In the figure legend on the canine ADAM9 mutation, what size PCR product does primer pair F10/R10 produce from genomic DNA?
---------- PAGE EXCERPT ----------
Figure 4 of Goldstein, Mol Vis 2010; 16:1549-1569.

Figure 4. ADAM9 mutation in canine cone-rod dystrophy 3 (crd3) affected dogs. A schematic drawing, of part of the canine ADAM9 genomic sequence, aligning the normal and crd3 mutant alleles suggests a possible mutation mechanism. Bordered square boxes represent exons 14–17, lines between are introns; unbordered rectangular boxes represent long-terminal repeat sequences (LTR). Within the LTR are the nucleotides identified as single nucleotide polymorphisms (SNPs). A suggested mechanism of unbalanced recombination is illustrated, resulting in the deletion of part of intron 14, all of exon 15, intron 15, exon 16, and part of intron 16, as well as the formation of a single chimeric LTR. Arrows represent the location of primers used to identify the mutation. Primer pair F29/R31 amplifies the mutant allele and results in a 1,515 bp PCR product from genomic DNA. Primer pair F10/R10 amplifies the normal allele and results in a 602 bp PCR product from genomic DNA. B: Gel electrophoresis of multiplex PCR reaction identifies ADAM9 alleles from normal (N), crd3-carrier (C), and crd3-affected (A) dogs. The lower, 602 bp band is the normal allele, amplified by primer pair F10/R10 located within intron 15, which is deleted in the affected allele. The upper 1,515 bp band is the mutant allele, amplified by primer pair F29/R31, which flanks the >23 kb sequence deleted in the affecteds. Both bands are present in the heterozygous carrier dog. The normal and crd3 mutant canine ADAM9 transcripts, and their corresponding predicted translation products, are aligned (C) to illustrate their differences schematically. The protein domains represented are those predicted by Swiss-Prot for the human ADAM9 protein. Exons 15 and 16 are missing from the mutant transcript, and a premature stop codon is introduced (arrow). The mutant protein translated from this transcript is predicted to be truncated, lacking the last 287 amino acids of the C-terminus, part of the cysteine-rich domain, the complete epidermal growth factor (EGF)-like domain, the transmembrane domain, and the cytoplasmic tail.
---------- GIVEN INFORMATION ----------
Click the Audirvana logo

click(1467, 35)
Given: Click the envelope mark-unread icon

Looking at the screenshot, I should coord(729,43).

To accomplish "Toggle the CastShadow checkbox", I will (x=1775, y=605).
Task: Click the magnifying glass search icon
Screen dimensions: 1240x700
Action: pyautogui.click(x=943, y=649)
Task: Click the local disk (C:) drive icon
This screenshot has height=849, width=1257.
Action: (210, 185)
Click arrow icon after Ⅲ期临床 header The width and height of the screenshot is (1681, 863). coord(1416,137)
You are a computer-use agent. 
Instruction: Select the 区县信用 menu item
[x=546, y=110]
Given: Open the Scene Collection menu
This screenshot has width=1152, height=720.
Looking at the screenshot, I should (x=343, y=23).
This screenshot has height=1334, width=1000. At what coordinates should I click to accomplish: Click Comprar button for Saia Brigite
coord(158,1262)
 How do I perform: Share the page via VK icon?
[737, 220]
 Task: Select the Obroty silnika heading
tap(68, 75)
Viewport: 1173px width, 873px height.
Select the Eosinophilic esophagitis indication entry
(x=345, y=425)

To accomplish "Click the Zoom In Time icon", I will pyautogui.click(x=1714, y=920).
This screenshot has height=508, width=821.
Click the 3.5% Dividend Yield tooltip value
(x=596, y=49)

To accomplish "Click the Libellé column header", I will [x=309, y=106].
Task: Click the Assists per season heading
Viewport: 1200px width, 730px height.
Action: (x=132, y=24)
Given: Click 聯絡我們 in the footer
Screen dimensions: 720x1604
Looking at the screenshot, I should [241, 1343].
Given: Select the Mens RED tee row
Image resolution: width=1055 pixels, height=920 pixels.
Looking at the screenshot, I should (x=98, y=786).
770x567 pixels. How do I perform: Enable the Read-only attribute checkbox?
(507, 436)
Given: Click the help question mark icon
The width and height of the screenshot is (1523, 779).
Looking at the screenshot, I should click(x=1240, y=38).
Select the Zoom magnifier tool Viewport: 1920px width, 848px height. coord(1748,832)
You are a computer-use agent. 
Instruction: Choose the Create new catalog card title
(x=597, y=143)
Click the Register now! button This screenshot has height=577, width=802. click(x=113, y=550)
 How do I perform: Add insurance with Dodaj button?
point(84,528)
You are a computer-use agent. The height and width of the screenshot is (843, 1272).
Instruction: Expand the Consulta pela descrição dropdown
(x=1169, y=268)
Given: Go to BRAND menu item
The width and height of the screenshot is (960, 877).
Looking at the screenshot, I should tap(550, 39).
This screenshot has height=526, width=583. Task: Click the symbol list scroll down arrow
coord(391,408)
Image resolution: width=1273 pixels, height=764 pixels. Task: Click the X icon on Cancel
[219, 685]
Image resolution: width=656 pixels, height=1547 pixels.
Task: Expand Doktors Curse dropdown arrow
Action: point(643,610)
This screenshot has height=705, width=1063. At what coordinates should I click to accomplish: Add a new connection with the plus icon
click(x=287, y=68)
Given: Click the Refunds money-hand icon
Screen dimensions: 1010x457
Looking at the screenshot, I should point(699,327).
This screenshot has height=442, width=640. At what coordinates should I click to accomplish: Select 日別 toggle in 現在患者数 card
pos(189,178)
----------
EXERCISE OUTPUT:
A 602 bp product.